Aufgabe 1.
Beantworte zum Text über Jonathan Schmidts Jahr in Amerika diese Fragen:
(a) Aus welchem Ort stammt Jonathan Schmidt?
(b) Aus welchen Ländern kommen die Freunde, die ihm geblieben sind?
(c) In welcher Sprache läuft die Kommunikation mit ihnen?
Aufgabe 2. Schreib den Text über Jonathan Schmidts Jahr in Amerika im Anschluss an seinen letzten Satz weiter.

Von Constanze Arendt-Nowak 14.08.2015, 20:31

Fast ein Jahr Amerika liegt hinter dem 17-jährigen Jonathan Schmidt aus Niederndodeleben. Es hat ihm reichlich neue Erfahrungen gebracht.

Niederndodeleben l Als eine einmalige Chance, die er sehr gut genutzt und auch genossen hat, sieht Jonathan Schmidt aus Niederndodeleben seinen Auslandsaufenthalt in den Vereinigten Staaten von Amerika. "Ich habe mich auch mit Dingen auseinandergesetzt, die man sonst gar nicht sieht, weil man sie einfach gewohnt ist", hebt der 17-Jährige rückblickend hervor.

Kontakte zu Jugendlichen aus aller Welt geknüpft

Besonders fruchtbringend sei es auch gewesen, dass er über Treffen und Reisen, die die Austauschorganisation organisiert hat, während des Aufenthaltes nicht nur Freundschaften zu Amerikanern, sondern auch zu vielen jungen Menschen aus anderen Ländern knüpfen konnte. So sind ihm auch Freunde aus Italien, Japan, Frankreich und Chile geblieben, mit denen er auch über einen Monat nach seiner Rückkehr Kontakt hält. Die Kommunikation ist dabei kein Problem, die läuft auf Englisch und das beherrscht nicht nur Jonathan Schmidt jetzt fließend.

Datenzeilen.
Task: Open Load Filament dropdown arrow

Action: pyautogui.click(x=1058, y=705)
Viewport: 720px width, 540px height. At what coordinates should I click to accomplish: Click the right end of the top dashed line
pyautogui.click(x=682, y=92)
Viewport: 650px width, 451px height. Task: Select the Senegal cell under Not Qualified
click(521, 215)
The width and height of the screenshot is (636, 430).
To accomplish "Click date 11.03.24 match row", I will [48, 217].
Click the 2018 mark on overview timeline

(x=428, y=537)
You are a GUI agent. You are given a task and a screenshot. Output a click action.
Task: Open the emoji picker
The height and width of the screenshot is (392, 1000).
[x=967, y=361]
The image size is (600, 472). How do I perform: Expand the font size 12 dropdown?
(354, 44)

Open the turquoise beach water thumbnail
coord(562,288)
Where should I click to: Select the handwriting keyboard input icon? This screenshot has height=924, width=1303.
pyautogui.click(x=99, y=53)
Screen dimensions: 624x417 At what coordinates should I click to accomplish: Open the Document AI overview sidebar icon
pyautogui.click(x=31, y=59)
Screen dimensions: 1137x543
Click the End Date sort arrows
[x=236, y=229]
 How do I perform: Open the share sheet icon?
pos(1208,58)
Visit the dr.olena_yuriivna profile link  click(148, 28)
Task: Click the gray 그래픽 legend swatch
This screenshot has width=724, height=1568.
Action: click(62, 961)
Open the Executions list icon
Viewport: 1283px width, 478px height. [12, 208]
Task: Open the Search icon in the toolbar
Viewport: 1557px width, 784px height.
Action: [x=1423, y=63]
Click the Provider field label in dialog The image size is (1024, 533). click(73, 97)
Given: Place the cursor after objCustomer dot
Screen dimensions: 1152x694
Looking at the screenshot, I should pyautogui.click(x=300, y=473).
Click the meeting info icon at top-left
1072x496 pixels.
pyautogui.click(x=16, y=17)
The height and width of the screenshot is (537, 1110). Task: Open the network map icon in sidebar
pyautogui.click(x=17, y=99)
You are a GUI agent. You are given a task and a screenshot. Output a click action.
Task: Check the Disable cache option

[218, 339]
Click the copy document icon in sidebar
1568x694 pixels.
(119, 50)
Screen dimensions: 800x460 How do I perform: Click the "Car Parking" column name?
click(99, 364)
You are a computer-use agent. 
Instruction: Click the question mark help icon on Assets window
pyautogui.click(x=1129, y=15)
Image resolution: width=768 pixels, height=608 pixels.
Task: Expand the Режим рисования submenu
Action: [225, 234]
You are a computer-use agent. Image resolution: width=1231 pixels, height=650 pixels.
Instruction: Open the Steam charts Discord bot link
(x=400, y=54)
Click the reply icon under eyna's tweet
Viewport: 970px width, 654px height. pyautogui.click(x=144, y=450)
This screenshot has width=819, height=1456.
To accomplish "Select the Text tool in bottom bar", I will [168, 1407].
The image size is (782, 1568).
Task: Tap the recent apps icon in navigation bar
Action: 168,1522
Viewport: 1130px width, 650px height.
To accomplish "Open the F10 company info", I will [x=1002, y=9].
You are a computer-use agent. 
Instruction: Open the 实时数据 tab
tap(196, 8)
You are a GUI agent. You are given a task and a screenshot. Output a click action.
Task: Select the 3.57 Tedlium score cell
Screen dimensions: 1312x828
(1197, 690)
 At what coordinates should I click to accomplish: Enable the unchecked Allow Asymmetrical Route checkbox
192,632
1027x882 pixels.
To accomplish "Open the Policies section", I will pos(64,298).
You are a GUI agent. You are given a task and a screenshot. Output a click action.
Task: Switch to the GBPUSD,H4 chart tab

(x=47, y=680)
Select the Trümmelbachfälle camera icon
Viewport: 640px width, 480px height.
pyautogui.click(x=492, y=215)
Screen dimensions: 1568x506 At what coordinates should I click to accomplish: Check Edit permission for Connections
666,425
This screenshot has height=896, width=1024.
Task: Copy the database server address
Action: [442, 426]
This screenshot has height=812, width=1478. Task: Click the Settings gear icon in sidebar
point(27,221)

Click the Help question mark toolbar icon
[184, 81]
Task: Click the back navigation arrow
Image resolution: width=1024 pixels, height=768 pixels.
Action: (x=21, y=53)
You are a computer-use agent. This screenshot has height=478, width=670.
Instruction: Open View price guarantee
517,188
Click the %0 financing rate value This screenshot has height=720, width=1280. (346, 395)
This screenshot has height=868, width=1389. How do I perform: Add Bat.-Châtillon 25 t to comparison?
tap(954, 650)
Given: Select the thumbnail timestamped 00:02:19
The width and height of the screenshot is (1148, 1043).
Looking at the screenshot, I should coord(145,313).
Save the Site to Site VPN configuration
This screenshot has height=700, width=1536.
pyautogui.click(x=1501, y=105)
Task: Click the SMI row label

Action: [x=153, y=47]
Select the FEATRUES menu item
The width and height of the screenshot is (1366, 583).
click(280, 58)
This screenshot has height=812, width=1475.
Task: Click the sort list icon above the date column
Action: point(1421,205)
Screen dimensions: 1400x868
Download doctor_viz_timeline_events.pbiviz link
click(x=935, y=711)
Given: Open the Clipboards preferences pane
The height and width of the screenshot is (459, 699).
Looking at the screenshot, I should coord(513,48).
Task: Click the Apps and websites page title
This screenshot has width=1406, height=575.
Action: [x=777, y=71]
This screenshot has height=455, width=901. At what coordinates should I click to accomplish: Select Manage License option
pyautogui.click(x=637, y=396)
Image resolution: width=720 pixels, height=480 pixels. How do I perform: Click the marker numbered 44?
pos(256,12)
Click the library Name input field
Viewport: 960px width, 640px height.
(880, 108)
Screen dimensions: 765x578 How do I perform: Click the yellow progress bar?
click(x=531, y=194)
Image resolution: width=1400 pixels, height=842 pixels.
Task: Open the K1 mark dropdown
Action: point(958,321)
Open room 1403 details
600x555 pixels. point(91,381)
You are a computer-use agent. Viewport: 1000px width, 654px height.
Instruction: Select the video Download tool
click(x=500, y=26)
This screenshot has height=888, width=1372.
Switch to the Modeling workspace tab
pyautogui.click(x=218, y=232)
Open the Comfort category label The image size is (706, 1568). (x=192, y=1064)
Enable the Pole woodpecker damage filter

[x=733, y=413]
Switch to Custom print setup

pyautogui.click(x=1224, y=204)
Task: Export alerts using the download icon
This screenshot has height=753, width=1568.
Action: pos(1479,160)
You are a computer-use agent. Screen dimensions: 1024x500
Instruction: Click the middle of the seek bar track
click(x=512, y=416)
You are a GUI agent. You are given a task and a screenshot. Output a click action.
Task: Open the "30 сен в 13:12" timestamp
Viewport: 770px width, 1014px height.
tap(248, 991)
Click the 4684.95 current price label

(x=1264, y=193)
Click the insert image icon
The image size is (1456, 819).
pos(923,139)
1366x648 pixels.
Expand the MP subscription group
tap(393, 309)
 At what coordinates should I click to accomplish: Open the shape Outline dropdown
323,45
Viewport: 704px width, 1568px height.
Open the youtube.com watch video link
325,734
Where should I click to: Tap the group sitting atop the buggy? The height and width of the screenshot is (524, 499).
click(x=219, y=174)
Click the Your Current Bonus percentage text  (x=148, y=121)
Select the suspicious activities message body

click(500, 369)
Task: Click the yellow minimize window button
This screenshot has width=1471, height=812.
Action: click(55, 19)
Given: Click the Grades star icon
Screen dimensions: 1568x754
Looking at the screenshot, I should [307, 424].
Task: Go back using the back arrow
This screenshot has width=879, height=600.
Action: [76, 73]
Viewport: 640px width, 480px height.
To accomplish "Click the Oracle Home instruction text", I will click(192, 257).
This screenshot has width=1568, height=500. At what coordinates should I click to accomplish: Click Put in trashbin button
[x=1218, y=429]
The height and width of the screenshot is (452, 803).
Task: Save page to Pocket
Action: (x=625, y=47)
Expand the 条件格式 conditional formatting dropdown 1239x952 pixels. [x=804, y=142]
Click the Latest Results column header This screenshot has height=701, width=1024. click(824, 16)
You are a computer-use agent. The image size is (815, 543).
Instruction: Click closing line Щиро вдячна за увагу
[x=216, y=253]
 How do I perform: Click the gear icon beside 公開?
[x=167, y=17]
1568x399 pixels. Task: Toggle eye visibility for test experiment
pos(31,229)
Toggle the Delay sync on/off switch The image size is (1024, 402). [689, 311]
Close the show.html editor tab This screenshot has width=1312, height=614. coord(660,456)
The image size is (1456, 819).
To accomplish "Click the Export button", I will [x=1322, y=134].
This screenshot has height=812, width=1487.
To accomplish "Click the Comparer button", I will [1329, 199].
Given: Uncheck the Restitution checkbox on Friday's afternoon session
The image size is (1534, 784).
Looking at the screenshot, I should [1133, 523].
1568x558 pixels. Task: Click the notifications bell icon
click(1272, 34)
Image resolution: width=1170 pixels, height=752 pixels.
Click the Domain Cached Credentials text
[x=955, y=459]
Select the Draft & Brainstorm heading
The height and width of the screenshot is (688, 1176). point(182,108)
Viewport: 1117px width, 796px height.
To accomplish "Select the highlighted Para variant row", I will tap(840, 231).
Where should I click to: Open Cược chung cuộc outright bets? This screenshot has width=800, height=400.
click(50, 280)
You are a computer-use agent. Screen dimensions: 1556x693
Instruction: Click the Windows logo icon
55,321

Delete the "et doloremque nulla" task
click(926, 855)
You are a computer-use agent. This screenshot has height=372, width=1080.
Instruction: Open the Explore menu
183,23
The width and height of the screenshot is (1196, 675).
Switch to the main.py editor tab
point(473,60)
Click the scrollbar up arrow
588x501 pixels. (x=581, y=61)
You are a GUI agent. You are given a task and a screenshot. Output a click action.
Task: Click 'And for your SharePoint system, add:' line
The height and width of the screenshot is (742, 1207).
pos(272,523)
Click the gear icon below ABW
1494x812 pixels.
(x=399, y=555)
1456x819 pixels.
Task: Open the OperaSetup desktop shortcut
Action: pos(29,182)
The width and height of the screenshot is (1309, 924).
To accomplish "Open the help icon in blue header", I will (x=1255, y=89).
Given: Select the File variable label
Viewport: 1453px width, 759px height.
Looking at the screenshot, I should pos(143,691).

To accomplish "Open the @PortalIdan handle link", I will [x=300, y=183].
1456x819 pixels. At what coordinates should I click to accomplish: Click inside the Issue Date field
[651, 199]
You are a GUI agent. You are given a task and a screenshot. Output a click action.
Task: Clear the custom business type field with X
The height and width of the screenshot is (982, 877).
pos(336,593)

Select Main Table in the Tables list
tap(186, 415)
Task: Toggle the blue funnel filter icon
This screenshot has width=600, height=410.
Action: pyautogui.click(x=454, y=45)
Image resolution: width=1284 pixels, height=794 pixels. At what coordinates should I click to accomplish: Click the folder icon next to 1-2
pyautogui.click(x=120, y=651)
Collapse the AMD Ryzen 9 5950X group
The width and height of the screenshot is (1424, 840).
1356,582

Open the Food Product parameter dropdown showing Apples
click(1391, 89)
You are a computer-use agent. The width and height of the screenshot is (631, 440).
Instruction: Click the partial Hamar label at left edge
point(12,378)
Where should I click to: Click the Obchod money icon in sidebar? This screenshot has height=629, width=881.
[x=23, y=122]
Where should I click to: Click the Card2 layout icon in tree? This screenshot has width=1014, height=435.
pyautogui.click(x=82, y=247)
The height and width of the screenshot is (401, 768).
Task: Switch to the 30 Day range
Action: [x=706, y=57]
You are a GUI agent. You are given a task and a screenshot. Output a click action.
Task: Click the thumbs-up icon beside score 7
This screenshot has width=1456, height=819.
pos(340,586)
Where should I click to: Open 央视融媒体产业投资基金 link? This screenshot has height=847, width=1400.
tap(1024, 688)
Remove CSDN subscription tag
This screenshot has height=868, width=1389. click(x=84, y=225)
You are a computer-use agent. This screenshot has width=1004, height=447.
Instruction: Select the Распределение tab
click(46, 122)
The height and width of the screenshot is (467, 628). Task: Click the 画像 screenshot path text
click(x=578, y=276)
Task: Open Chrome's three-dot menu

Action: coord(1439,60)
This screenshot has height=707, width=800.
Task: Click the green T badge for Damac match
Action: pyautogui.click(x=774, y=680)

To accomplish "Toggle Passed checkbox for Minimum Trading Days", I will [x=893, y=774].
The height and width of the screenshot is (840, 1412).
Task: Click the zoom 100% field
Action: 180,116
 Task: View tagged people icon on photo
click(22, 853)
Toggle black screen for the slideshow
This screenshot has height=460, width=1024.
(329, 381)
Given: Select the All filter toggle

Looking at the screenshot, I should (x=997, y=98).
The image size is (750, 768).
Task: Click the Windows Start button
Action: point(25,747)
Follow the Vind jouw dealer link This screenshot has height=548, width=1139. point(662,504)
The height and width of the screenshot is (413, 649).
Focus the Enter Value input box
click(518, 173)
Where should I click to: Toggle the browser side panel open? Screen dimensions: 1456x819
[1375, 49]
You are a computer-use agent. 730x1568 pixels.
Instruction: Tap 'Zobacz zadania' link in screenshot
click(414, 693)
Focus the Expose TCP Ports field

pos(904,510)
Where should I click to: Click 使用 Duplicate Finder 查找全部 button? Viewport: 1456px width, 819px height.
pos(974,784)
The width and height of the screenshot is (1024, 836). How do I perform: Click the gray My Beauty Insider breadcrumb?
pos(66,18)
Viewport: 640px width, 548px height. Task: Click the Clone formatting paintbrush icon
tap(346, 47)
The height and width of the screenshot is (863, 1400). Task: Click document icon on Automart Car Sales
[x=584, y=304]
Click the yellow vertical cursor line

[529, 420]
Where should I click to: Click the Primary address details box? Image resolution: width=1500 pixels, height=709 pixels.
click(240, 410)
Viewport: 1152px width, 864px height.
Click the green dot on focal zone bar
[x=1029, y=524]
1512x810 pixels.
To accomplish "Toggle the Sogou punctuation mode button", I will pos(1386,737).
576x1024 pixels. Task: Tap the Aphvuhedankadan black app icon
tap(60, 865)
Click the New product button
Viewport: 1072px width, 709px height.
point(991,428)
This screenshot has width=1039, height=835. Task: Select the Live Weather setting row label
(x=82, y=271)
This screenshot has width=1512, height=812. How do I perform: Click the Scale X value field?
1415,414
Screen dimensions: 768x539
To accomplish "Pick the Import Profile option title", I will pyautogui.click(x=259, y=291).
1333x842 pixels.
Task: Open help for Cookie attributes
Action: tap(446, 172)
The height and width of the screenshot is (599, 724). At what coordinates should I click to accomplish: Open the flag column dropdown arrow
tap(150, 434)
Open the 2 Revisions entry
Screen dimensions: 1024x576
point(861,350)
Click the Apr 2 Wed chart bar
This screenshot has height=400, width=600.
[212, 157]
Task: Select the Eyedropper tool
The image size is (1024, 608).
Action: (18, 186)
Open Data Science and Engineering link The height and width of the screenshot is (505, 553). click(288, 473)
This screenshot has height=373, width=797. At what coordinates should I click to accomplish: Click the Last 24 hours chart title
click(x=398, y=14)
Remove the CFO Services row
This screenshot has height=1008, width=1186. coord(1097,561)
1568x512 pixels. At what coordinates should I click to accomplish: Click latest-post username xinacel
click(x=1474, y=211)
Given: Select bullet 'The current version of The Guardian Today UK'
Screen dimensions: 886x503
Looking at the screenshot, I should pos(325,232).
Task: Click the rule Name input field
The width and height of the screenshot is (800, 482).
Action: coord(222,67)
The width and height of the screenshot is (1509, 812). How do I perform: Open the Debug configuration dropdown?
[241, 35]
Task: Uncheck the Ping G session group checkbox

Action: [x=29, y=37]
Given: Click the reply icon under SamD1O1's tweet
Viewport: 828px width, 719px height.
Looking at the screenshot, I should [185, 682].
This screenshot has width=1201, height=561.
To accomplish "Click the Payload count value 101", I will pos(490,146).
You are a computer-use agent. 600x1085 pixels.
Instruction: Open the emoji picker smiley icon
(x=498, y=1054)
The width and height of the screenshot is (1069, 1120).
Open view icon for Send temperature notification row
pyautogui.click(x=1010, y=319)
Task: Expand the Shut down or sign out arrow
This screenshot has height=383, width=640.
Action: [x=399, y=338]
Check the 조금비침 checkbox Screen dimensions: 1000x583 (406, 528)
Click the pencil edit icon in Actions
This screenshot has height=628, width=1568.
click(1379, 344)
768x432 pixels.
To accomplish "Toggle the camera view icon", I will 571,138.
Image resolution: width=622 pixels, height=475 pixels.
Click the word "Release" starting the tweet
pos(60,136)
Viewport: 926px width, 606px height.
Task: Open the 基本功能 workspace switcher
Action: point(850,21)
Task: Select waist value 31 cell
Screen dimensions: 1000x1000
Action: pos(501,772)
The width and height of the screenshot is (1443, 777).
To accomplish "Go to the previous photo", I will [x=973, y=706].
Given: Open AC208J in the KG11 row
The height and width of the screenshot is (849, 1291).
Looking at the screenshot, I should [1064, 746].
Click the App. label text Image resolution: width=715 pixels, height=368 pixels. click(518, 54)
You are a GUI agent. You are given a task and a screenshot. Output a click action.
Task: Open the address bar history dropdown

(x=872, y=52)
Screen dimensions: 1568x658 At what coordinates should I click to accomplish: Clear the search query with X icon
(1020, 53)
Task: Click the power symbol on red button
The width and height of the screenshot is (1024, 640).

Richtige Antwort 1.
(a) Aus Niederndodeleben.
(b) Aus Italien, Japan, Frankreich und Chile.
(c) Auf Englisch.

Richtige Antwort 2.
"Ich war voll drin in der anderen Sprache und habe nach zwei bis drei Monaten auch in Englisch geträumt", erzählt er. Und genau das war bei der Rückreise dann auch lustig. So sehr sich die Austauschschüler auch Mühe gaben, ihre eigene Muttersprache wollte noch nicht so richtig durchdringen. "Wir haben dann zwei Sprachen ineinander gesprochen", fügt er hinzu. Auch die ersten drei Tage zu Hause in Niederndodeleben konnte er sich überhaupt nicht in Deutsch verständigen. An den folgenden Tagen wurden seine Sätze stets noch mit englischen Wörtern aufgefüllt. Das sorgte natürlich auch für Belustigung bei seinen Klassenkameraden im Wolmirstedter Kurfürst-Joachim-Friedrich-Gymnasium, die er gleich nach seiner Rückkehr wenige Tage vor dem Ferienbeginn besuchte. Jonathan: "Als ich zurückkam, war ich 26 Stunden am Stück wach und habe vielen erstmal Hallo gesagt."

Zu seinen Kenntnissen in der englischen Sprache vor Antritt seines Austauschjahres sagt Jonathan Schmidt, dass er mündlich schon ein gutes Verständnis hatte. Die zehn Monate in Amerika haben ihm geholfen, dass er sein Englisch heute als fließend bezeichnet.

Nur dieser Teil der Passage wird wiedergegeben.